Librarians’ Salaries

The salaries of librarians at UNC-CH continue to lag significantly behind those of their counterparts at peer and local institutions. In comparison with all 110 member libraries of the Association for Research Libraries, UNC-CH placed 77th in 1997/98. Among the 18 ARL libraries in the South Atlantic region, UNC-CH placed 13th, trailed by Florida, Florida State, South Carolina, Virginia Tech, and Georgia. Among the top 25 libraries on ARL’s annual Index, an overall measure of library strength, UNC-CH placed 17th overall, but last in librarian salaries. Salaries trail significantly behind those of librarians at Berkeley and Michigan, our peer institutions, and behind salaries of librarians at Virginia, Duke, and North Carolina State.

= = = =

## OBJECTIVE A
Answer these from the passage on librarians' salaries:
(i) Where did UNC-CH place among all 110 member libraries of the Association for Research Libraries in 1997/98?
(ii) Where did it place among the 18 ARL libraries in the South Atlantic region?
(iii) Which two institutions does the passage call peer institutions?
## OBJECTIVE B
Name every library that the passage on librarians' salaries says UNC-CH placed ahead of in the South Atlantic region.
## OBJECTIVE C
Pick up the passage on librarians' salaries after its last sentence and keep writing it.
The entries after this point play no part in the work here.

## DATASET ENTRIES

= = = =

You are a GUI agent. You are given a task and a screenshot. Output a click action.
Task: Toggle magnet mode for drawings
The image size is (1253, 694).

= = = =

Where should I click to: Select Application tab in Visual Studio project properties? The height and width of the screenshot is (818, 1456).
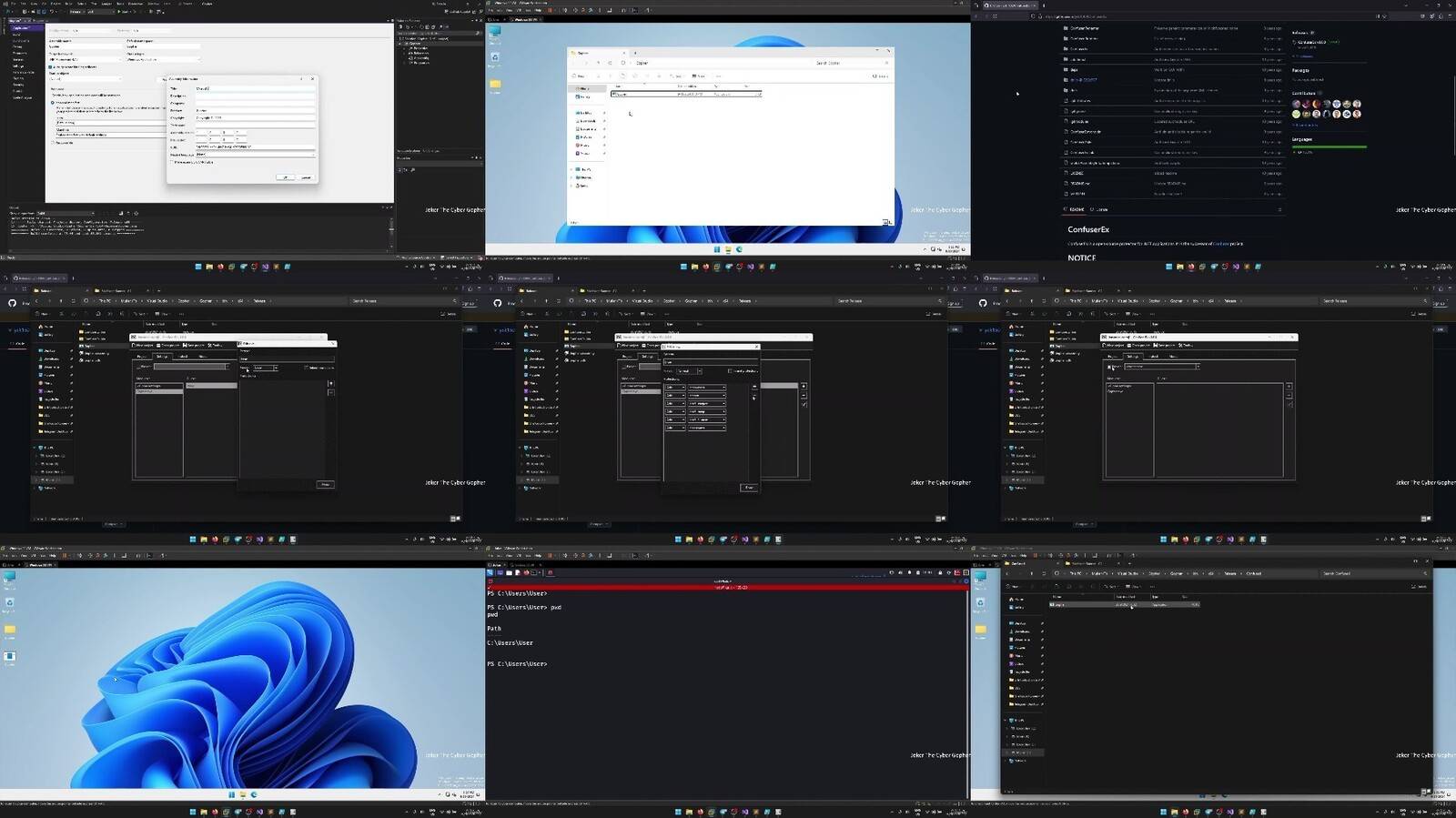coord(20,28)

= = = =

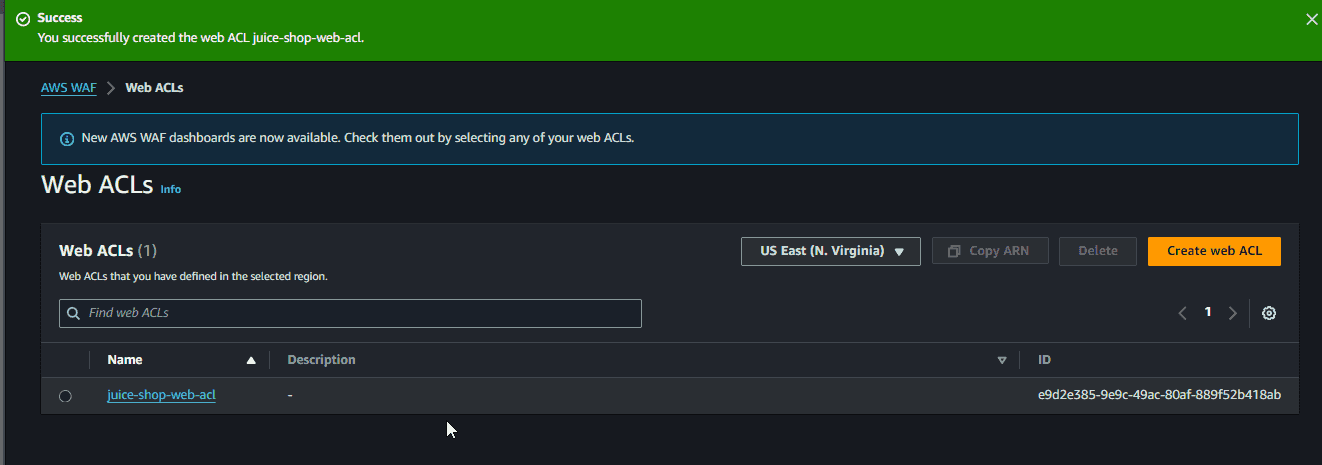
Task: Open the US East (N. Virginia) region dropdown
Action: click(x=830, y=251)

= = = =

## TASK RESPONSE A
(i) 77th
(ii) 13th
(iii) Berkeley and Michigan

## TASK RESPONSE B
Florida, Florida State, South Carolina, Virginia Tech, Georgia

## TASK RESPONSE C
Although the UNC-CH libraries have never ranked very high in salaries, this issue is beginning to present real problems for the Library in terms of recruitment and retention, particularly of younger librarians who are more readily mobile. Salary was a primary factor in two resignations during the past year, and it has played a role in several other departures. Prospective librarians with highly prized technology and management skills are finding jobs in the private sector at much higher salaries. The Library is also facing several significant retirements during the next few years and is concerned about its ability to recruit at competitive salary levels.

These trends place the Library at a considerable disadvantage during a time of rapidly evolving needs. In order to maintain the quality of its collections, continue providing the customary high level of service, and develop innovative programs based on electronic technologies, the Library must be able to recruit and retain staff in the national market. Low salaries will seriously undermine the Library’s ability to attract and retain the highly skilled professionals who can provide the accustomed level of excellence.